By Hayes Wynn 25 Aug, 2014
Estimated tax is the method used to pay tax on income that isn’t subject to withholding, most notably earnings from self‑employment. Many owners of small businesses—whether operated as S corporations, partnerships, limited liability companies electing partnership taxation, or sole proprietorships—pay their estimated tax using the same IRS Form 1040‑ES that individuals use. Payments of estimated taxes are spread out over four payments, falling due in April, June, and September of the current year, and January of the following year. Generally a taxpayer must file estimated taxes if he or she owes $1,000 or more in taxes when an annual tax return is filed. An underpayment penalty can be avoided if tax payments for the year, including withholding and any tax credits, cover the ultimate tax bill, or at least are short by less than $1,000. There are special rules for farmers, fishermen, certain household employers, and some higher‑income taxpayers. A taxpayer who also receives salaries and wages may be able to avoid having to make estimated tax payments on other income by asking his or her employer to take out more tax from such earnings. In addition, in a given year a taxpayer does not have to make estimated tax payments until there is income on which income tax will be owed.

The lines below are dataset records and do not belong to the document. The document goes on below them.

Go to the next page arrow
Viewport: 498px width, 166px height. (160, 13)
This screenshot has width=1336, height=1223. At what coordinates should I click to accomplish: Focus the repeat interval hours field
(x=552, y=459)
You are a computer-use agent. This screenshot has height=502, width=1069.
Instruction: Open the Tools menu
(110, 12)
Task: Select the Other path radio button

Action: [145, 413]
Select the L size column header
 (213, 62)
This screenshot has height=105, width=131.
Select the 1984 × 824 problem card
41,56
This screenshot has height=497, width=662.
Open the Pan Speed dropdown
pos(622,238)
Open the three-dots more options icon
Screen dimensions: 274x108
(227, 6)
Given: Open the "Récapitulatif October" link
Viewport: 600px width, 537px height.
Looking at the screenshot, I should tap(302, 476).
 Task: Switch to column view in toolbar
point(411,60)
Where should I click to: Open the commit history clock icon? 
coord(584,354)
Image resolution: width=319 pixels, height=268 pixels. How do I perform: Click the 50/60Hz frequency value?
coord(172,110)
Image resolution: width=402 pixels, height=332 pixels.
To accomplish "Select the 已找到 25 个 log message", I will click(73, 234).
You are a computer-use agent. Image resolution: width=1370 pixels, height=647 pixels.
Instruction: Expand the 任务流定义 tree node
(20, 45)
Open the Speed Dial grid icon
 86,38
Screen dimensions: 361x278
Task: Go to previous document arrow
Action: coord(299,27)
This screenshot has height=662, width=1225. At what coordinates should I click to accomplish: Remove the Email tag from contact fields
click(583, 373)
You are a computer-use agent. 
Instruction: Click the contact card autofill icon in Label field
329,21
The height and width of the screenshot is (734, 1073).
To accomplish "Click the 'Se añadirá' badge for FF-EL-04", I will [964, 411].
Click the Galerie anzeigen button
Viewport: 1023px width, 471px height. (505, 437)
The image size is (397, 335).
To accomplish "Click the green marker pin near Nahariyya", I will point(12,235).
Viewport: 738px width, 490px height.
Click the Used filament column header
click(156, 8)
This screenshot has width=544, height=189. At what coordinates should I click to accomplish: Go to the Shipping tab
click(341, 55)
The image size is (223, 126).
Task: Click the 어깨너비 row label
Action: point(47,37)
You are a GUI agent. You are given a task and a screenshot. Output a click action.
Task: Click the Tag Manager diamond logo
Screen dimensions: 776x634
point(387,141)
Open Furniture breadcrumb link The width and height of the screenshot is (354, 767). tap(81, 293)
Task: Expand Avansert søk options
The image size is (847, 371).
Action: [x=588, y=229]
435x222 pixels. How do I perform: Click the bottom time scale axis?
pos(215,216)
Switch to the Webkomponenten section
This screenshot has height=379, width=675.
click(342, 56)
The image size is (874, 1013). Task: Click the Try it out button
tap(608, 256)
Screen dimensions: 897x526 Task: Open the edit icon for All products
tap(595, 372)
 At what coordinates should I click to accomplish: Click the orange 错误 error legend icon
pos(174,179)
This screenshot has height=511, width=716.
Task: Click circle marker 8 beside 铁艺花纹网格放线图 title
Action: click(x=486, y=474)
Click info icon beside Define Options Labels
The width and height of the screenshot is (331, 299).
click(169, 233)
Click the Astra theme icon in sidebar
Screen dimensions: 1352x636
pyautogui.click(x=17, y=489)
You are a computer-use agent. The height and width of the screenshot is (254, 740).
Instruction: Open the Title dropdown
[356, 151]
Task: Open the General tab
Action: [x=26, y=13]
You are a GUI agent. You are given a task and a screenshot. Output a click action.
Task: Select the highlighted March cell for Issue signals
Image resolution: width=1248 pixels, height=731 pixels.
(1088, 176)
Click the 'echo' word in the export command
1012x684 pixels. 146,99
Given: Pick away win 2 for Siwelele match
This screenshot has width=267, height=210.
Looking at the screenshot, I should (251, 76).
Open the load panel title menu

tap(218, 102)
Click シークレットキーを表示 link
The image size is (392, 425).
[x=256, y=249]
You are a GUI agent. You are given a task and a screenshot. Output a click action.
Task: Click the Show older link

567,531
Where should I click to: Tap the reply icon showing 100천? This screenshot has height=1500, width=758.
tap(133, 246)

Given the difficulty in anticipating the year’s total tax obligation in April, or even June, there are two “safe harbors” for avoiding a penalty for underpayment of estimated taxes: Pay either 90% of your current year’s tax obligation or 100% of the previous year’s tax. Corporations are subject to similar, but slightly different, rules for paying estimated taxes. A corporation must make equal installment payments on the 15th day of the 4th, 6th, 9th, and 12th months of its tax year if the expected tax for the year is $500 or more. Corporations use IRS Form 1120‑W. The safe harbors for corporate taxpayers are each set at 100%. Accordingly, to avoid a penalty, a company should make each payment at least 25% of the current year’s income tax or 25% of the prior year’s income tax, whichever is smaller.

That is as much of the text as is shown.